[Selected text]:
____

Cracked Star David Sutcliffe Says Canadian TV is About to 'Explode'
March 12, 2013By Leah Collins
The psyche, the subconscious: David Sutcliffe, the star of CBC TV's Cracked, was tossing out a bit of psychological jargon while holding court at Toronto's Soho House Monday night (March 11), there to take questions from the intimate crowd and moderator Reshmi Nair(CBC News Now) as part of a conversation about his fledgling show.
If you own a box set of Gilmore Girls, you might know the Saskatoon-raised actor as "Rory's Dad." (The nickname was a running joke all Monday night.) But on Cracked, Sutcliffe plays Detective Aidan Black. He's a Toronto cop grappling with the effects of post-traumatic stress - flashbacks, freeze-ups on the job. And assigned to a special team of the Toronto police, the Psych Crimes Unit - a special fictional team of the Toronto police - a few psych textbook terms were bound to surface in an hour-long Q&A. Learning by osmosis and all that.

____

[Data section]:
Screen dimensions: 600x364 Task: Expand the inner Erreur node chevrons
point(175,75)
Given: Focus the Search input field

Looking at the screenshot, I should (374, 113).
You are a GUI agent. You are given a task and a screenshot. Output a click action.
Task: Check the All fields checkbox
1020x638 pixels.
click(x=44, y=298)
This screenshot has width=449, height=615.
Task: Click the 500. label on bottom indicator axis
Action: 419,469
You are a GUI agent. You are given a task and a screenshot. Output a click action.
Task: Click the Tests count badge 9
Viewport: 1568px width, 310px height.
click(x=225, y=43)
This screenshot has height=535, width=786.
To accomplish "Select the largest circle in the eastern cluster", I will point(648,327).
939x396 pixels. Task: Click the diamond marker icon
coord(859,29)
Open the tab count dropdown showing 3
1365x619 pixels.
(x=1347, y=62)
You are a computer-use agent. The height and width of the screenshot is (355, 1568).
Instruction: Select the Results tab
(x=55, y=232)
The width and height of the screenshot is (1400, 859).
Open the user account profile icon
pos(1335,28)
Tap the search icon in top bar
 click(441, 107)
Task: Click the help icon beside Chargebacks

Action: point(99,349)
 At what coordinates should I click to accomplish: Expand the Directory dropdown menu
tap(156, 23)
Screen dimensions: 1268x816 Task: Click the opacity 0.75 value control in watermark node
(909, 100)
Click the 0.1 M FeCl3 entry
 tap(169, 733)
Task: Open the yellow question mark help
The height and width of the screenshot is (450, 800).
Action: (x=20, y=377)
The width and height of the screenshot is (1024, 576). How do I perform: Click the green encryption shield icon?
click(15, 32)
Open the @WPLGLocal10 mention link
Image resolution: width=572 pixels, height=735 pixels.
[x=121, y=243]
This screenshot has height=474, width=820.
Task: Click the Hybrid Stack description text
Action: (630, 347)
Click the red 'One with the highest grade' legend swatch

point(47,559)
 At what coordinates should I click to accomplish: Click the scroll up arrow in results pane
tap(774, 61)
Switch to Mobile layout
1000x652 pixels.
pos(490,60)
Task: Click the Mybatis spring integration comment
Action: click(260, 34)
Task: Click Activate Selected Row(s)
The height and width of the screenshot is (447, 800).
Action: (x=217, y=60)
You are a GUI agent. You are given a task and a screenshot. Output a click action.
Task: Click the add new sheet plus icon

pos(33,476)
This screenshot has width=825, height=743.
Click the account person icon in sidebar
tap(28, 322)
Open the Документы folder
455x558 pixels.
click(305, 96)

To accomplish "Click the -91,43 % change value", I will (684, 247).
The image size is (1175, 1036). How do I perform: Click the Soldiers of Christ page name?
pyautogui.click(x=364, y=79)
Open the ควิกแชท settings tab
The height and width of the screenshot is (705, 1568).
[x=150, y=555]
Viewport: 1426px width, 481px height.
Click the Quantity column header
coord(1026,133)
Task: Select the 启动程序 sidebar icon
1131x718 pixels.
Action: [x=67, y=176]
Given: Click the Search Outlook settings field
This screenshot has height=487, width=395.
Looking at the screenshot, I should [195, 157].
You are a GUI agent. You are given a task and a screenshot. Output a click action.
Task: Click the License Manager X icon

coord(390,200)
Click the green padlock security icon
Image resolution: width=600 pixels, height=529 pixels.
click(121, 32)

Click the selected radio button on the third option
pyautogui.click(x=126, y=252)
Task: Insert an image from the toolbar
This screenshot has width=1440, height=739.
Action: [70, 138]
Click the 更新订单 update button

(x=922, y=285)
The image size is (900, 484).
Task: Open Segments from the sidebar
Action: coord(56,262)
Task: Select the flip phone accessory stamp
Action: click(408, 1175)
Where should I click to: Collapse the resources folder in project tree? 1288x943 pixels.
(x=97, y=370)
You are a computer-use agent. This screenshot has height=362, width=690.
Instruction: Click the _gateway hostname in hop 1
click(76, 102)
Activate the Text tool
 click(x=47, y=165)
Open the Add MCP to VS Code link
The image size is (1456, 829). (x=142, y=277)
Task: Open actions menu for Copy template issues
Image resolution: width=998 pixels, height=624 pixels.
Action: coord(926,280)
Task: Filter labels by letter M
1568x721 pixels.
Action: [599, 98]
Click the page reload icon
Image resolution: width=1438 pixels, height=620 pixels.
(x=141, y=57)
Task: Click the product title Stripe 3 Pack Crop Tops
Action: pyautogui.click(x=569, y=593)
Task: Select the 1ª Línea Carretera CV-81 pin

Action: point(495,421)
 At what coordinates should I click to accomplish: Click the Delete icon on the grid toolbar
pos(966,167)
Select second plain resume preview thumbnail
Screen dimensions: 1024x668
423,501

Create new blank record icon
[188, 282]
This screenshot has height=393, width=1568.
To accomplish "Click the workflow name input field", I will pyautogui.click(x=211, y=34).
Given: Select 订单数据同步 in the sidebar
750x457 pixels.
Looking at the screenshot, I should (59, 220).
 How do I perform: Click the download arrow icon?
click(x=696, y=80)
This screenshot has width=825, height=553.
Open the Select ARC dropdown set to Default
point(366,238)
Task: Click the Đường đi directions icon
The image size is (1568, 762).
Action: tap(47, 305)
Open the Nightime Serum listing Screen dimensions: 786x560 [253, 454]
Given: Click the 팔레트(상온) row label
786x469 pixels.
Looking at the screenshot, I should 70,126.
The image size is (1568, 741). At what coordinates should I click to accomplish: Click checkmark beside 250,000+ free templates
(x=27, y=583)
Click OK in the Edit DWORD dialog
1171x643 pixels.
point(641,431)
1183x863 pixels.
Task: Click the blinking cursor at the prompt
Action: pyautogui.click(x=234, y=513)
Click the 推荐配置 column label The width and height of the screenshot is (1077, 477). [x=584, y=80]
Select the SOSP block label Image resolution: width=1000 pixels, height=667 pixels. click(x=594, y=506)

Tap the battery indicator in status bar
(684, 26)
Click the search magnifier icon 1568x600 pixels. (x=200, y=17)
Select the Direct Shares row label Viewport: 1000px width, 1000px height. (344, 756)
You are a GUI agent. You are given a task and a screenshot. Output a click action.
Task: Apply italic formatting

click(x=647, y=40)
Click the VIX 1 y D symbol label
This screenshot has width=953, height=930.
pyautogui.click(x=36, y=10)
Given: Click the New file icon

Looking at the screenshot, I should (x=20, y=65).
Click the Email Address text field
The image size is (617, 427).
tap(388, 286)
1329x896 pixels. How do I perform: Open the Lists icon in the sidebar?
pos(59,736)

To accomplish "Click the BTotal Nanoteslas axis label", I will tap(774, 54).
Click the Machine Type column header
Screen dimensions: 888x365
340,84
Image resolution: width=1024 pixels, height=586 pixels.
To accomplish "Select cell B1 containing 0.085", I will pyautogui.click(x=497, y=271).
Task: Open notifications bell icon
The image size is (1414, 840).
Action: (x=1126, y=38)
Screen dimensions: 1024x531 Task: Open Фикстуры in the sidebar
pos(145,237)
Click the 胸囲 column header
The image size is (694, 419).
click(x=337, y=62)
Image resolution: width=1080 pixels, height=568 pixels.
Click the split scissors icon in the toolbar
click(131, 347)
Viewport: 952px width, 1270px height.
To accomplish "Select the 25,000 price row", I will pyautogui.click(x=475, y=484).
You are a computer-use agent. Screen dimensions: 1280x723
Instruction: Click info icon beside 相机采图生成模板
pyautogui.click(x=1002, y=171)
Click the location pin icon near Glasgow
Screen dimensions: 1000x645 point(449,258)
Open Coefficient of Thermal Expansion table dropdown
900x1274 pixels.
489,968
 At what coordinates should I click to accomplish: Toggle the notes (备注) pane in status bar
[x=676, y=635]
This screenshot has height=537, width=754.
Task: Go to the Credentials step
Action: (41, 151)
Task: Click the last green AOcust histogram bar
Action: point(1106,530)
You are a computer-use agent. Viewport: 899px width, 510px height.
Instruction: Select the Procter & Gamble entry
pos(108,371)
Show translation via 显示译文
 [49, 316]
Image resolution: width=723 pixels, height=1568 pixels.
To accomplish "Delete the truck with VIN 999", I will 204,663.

____

[Requirement 1]: In the article about David Sutcliffe and Cracked, what is the name of the police team his character is assigned to?
[Requirement 2]: Please continue the article about David Sutcliffe and Cracked from where it stops.

[Response 1]: The Psych Crimes Unit.

[Response 2]:
While Cracked co-stars including Dayo Ade took in the scene, Sutcliffe and series creator Calum de Hartog touched on the real-life psychological issues that inform the show; the series has strived to open the conversation on mental illness, after all, and it's next episode, airing March 19, will address suicide and bullying. (If you wanted scoop on whether Cracked will return for a second season, or whether Aidan will finally hook up with Dr. Ridley, you'll have to hold tight; "You have to ask the writers about that," is all the actor will say.)
-- Christian Carter
But it was a topic, not a person, that was under the most analysis Monday night.
How, exactly, is Canadian TV doing?
Sutcliffe's February interview for CBC's Q first started that conversation. "Sometimes I feel a sense of complacency," he told Q's Jian Ghomeshi at the time, discussing the state of Canadian film and TV production. "I don't think people are shooting high enough sometimes."
Watch the interview:
"It created a bit of a stir, some conversation at least," Nair said Monday of his comments on Q.
And Sutcliffe's diagnosis of Canadian TV remains mostly unchanged. Canadians in film and TV - and maybe every industry - need to work on their self esteem.
"I think there's just a subtle, unconscious restriction - like a ceiling that's somewhere in the psyche," Sutcliffe said, explaining why he thinks the Canadian TV industry isn't living up to its potential.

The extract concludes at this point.